Carbon removal is as much of a solution to climate change as liposuction is a solution to obesity

The i newspaper and inews online 26th September 2019.

Is this it? Is this the long-awaited tipping point, the moment when a sufficient fraction of society not only wakes up to the dangers of global heating, but starts to demand action? An estimated four million people in more than 160 countries were on the streets last Friday. The majority of the crowds were children, inspired by Greta Thunberg and the Fridays for Future movement, in which pupils across the world left their classrooms in order to protest against inaction on climate change.

I teach climate change and sustainability to university students. So I feel profound shame when I see school children having to ditch their lessons in order to explain the science to the grownups. Politicians are still failing to implement radical policies that would leave fossil fuels in the ground. Even more worrying, they are preparing to meddle further with the climate by attempting to implement major schemes of carbon dioxide removal (CDR).

CDR once meant “compact disc recordable” which allowed the miracle of copying your favourite music on to something with higher fidelity than a cassette tape. It was a 1990s and 2000s thing. Along with Baywatch, the Spice Girls and humanity’s last chance to take sensible steps to avoid climate breakdown. Now, CDR covers proposals that range from high tech – huge arrays of direct carbon-capture machines that would suck out carbon dioxide from the air, compress it, then store it underground for thousands of years – to the much more down-to-earth idea of planting trees that would absorb carbon as they grow.

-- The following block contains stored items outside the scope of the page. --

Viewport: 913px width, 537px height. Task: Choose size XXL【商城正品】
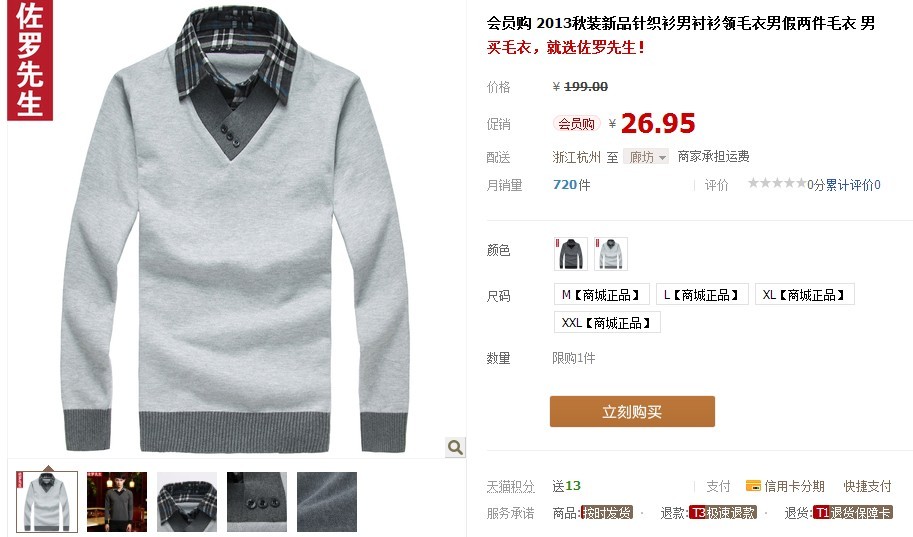[607, 323]
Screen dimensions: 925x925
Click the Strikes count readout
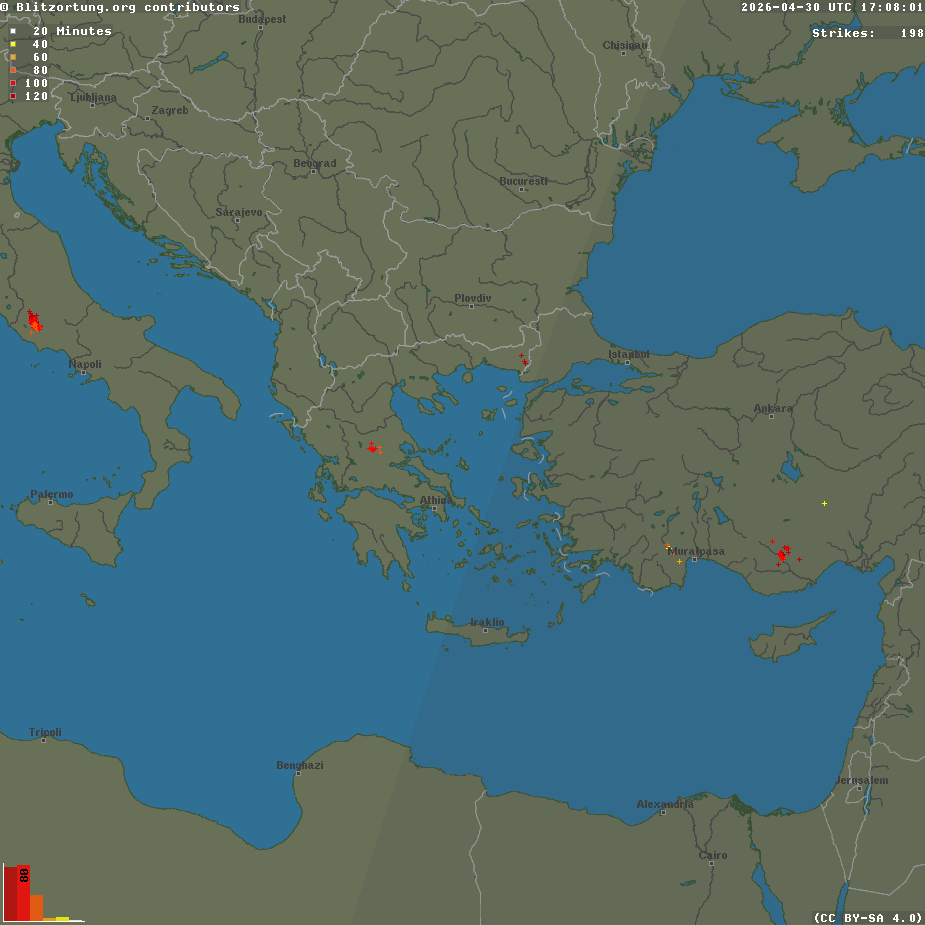point(867,33)
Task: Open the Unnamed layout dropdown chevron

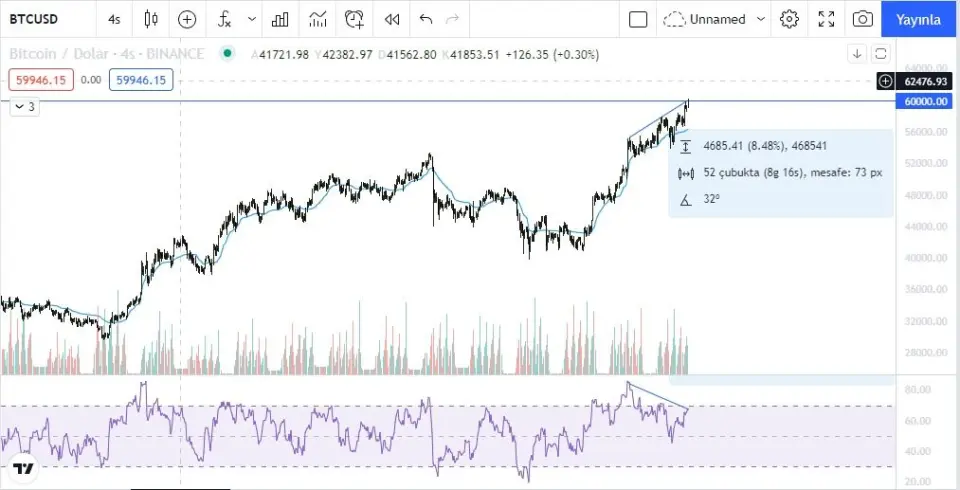Action: pyautogui.click(x=761, y=19)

There are many reasons why planting trees is a good idea, and recent research has detailed how important this could be for the climate if we got serious about it. But planting billions of trees may absorb only a sixth of the carbon that humans have emitted so far.

Fortunately, planting trees is just one of a range of natural climate solutions which could draw down large amounts of carbon dioxide. The restoration of rainforests, peatbogs, mangroves, kelp forests and other ecosystems will all be vital. The only chance these schemes have of helping us avoid climate breakdown is if we rapidly slash carbon emissions now. The best way to restore the Earth’s climate is to reduce our pressures on it and let it regulate itself.

But sharp reductions in carbon emissions risks economic growth. High-tech CDR schemes promise politicians faster results and so reduce the pressure for de-carbonisation. They tempt us with a burn now pay later strategy. But carbon removal technologies are as much of a solution to climate change as liposuction is a solution to obesity. We must rapidly wean ourselves off fossil fuels. Everything else just kicks the can down the road.

Which is perhaps the greatest attraction of CDR, because doing what is required becomes someone else’s problem. Specifically, our kids and future generations, because they will have to figure out how to make all this work. If carbon removal fails, then it will be straight to geoengineering, such as spraying sulphuric acid into the stratosphere to produce cooling clouds. I’m not joking – it’s an example of solar radiation management.

Our children are now threatened with dangerous climate change unfolding over the course of their lives. The millions marching last week should regard technological climate solutions as empty promises of salvation from their parents. Parents who should know that hard work not wishful thinking is the only route to a flourishing future.